For dip Turkish bread w/oil and dukkah!
@JayShambles
I'm Australian and I only put smidges of vegemite on my toast w/butter. Other than that I hate vegemite.


----------



## JayShambles (Aug 9, 2016)

ArminMuffinArlert said:


> I took this literally as what would you spread on a piece of bread.
> Nutella or cream cheese.
> For toast, pretty much any spread.
> For dip Turkish bread w/oil and dukkah!
> ...


The next time you're feeling like a snack try a toasted vegimite and peanut butter sandwich.. Trust me, you'll probably hate it, but I enjoyed it.


----------



## Epic Love (Dec 30, 2016)

I like to switch it up, so I prefer different ones but butter has to be on my bread no matter which other bread spread I use as a second layer.


----------



## thengineer (Dec 22, 2016)

Zster said:


> Fresh from the oven home-made bread, steaming as you slice it, slathered in butter that slowly melts in. That first warm bite, O.M.G.!


Has to be salty butter am I right?? The French I have no idea why use unsalted butter 

PS: What's up with so many people preferring butter? I love butter, I had not idea it was so generalized!


----------



## Asmodaeus (Feb 15, 2015)

Olive oil WITH balsamic vinegar! :happy:


----------



## Westy365 (Jun 21, 2012)

It depends on the bread (and what I'm in the mood for haha).

I'm not gonna put olive tapenade on a roll, or Nutella on rye. 

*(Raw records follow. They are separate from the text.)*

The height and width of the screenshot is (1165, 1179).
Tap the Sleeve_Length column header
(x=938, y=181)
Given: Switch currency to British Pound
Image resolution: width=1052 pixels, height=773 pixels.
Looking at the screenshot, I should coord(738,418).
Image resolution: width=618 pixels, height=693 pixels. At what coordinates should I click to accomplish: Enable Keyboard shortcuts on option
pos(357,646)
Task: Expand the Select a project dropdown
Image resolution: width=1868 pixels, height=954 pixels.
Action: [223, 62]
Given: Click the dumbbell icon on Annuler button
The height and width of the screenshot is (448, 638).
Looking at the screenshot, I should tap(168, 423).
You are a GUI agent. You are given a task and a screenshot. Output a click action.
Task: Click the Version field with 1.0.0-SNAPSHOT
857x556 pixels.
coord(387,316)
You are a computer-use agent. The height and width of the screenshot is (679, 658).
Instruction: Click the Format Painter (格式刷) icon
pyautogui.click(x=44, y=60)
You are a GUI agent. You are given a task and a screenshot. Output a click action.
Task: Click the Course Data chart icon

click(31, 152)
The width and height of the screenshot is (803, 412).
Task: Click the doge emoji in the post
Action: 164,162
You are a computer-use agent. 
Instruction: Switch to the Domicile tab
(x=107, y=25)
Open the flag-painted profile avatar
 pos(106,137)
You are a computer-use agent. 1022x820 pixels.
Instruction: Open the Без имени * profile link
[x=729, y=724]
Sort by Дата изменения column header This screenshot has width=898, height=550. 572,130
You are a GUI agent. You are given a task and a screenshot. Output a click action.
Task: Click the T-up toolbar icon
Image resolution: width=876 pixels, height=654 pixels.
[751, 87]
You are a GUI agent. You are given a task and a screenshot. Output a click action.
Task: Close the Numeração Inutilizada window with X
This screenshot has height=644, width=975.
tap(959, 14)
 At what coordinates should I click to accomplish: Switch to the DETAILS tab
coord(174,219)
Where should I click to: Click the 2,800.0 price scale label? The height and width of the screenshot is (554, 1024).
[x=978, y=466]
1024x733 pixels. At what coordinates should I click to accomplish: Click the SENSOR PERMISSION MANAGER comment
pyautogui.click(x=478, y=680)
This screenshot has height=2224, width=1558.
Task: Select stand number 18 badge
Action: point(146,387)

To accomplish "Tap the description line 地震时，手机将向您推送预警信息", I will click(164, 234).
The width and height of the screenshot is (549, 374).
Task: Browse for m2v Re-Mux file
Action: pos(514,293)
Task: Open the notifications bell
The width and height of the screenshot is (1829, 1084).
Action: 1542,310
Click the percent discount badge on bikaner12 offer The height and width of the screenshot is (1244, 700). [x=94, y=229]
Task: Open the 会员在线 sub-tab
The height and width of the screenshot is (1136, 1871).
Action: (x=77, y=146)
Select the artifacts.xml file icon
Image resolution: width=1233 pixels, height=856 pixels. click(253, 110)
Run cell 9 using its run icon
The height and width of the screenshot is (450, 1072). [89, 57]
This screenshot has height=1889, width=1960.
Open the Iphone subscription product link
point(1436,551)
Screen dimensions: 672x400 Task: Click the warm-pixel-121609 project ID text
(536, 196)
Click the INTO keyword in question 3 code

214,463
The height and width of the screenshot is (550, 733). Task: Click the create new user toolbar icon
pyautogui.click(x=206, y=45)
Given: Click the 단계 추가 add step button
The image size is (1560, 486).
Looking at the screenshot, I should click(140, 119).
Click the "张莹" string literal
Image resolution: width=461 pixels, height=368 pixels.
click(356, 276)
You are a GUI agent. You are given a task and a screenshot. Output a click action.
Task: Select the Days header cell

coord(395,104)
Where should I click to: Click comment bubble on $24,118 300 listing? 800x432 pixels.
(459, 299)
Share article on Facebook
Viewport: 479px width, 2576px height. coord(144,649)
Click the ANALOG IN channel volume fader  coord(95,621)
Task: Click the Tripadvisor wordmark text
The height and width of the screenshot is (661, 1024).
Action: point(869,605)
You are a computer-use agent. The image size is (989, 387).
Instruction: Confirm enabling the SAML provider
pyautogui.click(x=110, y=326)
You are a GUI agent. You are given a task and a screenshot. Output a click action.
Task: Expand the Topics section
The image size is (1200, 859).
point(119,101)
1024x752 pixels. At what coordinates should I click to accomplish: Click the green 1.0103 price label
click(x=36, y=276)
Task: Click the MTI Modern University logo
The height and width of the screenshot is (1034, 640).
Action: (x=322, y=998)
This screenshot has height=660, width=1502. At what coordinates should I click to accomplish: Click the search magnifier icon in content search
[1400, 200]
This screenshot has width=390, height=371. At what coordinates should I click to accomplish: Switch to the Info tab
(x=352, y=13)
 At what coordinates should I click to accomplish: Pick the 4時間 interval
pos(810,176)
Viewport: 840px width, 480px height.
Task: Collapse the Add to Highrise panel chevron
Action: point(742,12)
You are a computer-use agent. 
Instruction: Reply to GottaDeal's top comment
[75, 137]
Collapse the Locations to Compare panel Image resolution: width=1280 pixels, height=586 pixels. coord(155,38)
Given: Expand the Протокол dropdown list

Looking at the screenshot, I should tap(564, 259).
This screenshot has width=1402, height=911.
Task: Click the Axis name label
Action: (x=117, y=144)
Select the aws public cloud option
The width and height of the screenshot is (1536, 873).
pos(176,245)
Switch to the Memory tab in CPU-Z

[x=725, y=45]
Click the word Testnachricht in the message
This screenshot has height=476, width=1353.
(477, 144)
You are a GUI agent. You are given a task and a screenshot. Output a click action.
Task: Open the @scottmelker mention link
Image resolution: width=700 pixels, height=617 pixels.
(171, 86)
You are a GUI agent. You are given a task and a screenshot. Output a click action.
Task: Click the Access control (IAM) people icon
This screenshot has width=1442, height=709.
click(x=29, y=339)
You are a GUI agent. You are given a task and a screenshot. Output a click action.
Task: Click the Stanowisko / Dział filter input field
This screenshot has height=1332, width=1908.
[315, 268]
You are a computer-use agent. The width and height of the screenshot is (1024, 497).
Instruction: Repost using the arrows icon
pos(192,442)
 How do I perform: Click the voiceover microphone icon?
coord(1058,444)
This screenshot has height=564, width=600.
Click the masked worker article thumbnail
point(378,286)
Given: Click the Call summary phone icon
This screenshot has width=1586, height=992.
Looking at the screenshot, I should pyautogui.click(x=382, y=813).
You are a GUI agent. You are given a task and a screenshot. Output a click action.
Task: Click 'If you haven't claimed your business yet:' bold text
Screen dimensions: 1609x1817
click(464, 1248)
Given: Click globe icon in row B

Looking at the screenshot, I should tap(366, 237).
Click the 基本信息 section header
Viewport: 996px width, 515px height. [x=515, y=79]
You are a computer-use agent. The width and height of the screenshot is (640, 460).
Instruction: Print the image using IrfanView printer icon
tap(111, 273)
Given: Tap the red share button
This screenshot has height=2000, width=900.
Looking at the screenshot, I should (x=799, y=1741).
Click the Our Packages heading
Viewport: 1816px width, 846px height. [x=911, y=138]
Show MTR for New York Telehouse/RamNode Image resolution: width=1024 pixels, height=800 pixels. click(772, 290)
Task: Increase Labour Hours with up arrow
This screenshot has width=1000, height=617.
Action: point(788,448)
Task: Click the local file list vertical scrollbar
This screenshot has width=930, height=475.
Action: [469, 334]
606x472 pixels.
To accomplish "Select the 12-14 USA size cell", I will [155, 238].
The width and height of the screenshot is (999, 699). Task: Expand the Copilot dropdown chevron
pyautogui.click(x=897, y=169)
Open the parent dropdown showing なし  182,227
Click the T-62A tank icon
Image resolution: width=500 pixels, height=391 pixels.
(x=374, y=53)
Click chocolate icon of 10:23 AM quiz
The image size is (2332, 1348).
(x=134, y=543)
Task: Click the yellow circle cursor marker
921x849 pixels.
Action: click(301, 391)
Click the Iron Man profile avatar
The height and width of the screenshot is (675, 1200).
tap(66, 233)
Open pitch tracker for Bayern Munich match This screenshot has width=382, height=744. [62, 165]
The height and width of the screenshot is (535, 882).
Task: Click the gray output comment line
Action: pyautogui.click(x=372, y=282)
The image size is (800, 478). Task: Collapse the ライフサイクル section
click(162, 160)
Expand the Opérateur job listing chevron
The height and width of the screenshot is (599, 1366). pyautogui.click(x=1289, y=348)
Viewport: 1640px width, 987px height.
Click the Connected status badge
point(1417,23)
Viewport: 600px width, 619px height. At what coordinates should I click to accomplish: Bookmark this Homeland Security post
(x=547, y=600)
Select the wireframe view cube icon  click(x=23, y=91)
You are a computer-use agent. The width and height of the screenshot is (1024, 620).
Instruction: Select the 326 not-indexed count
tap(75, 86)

But one thing is for sure, I LOVE BREAD!!! :glee:

If I pass a Panera Bread Co, you bet I'll be drooling!
:drooling:


----------



## outofplace (Dec 19, 2012)

Why wasn't mayo or sandwich spread on the list? Hell, mustard works for me, too when it comes to making a ham and cheese sandwich.


----------



## Hei (Jul 8, 2014)

I really enjoy Jam, and Tapenade.


Also I am kind of triggered right now because Vegemite did not get its own position in the poll


----------



## garcdanny26 (Mar 4, 2016)

nutella is good but honestly i voted peanut butter cause wow is it good!!!! 
i make sure i use some good ol white bread and have it nice and toasty, then spread peanut butter all over that shit.
TOTALLY DELICIOUS YO


----------



## ninjahitsawall (Feb 1, 2013)

Butter. Keep it simple and bad for you haha


----------



## pinwheel (Sep 17, 2016)

*sees "nutella" button*

*clicks*


----------